ドローイングと時間

鈴木ヒラク

 ドローイングは時間芸術である。それはまず、固定化された結果よりも過程としての身ぶりや思考の動きそのものを指す。そして動きには時間が伴う。しかしドローイングは、この一回性の運動が行われるところのリニアな時間軸だけを内包するわけではない。

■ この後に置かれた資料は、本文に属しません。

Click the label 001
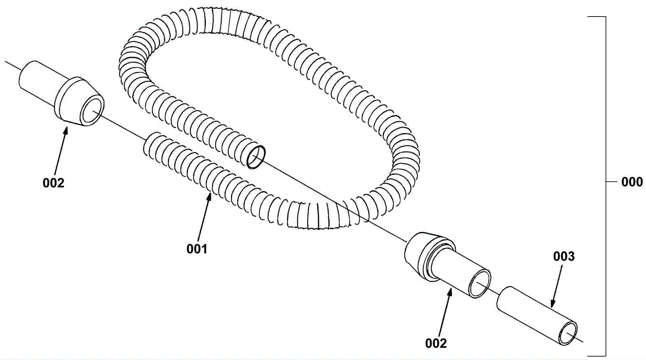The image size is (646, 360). [x=197, y=249]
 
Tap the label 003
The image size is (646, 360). [x=564, y=256]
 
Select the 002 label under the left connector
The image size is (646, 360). [x=53, y=183]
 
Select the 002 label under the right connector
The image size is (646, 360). [x=436, y=343]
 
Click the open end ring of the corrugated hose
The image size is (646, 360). [x=256, y=157]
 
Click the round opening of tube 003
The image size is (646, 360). [x=567, y=333]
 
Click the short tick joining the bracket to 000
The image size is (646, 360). [x=611, y=182]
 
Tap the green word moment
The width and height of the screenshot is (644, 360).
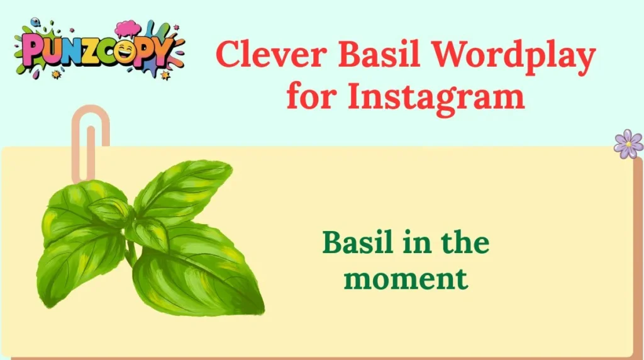click(x=406, y=278)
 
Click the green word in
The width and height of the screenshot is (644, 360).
click(x=414, y=242)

その痕跡を見る側に発生するもうひとつ別の時間も扱うからだ。

 例えば描く/書く行為にとって新しさとは何か?と考えてみれば、ラスコー洞窟にクロマニオン人によって書かれた線描より、約2万年後に同じフランスで行われている”DRAWING NOW”で見られるような現代ドローイングの方が新しいとか、中国の王羲之の書より現代書の方が新しい、という議論には意味がない。いつの時代においても、刻まれた線を辿るこちら側の内面に、生き生きと再生される時間の方が重要なのだ。運動の痕跡の中に留められた記憶が新しく喚起される時、行為の主客は反転する。

 その意味で、ドローイングはレコードのような一種の記憶装置とも言えるだろう。見る者の内面の針で何度でも新しく再生され得る痕跡。だからこそ、キース・ヘリングの言葉を借りれば「ドローイングは魔法を通して生き続ける」のである。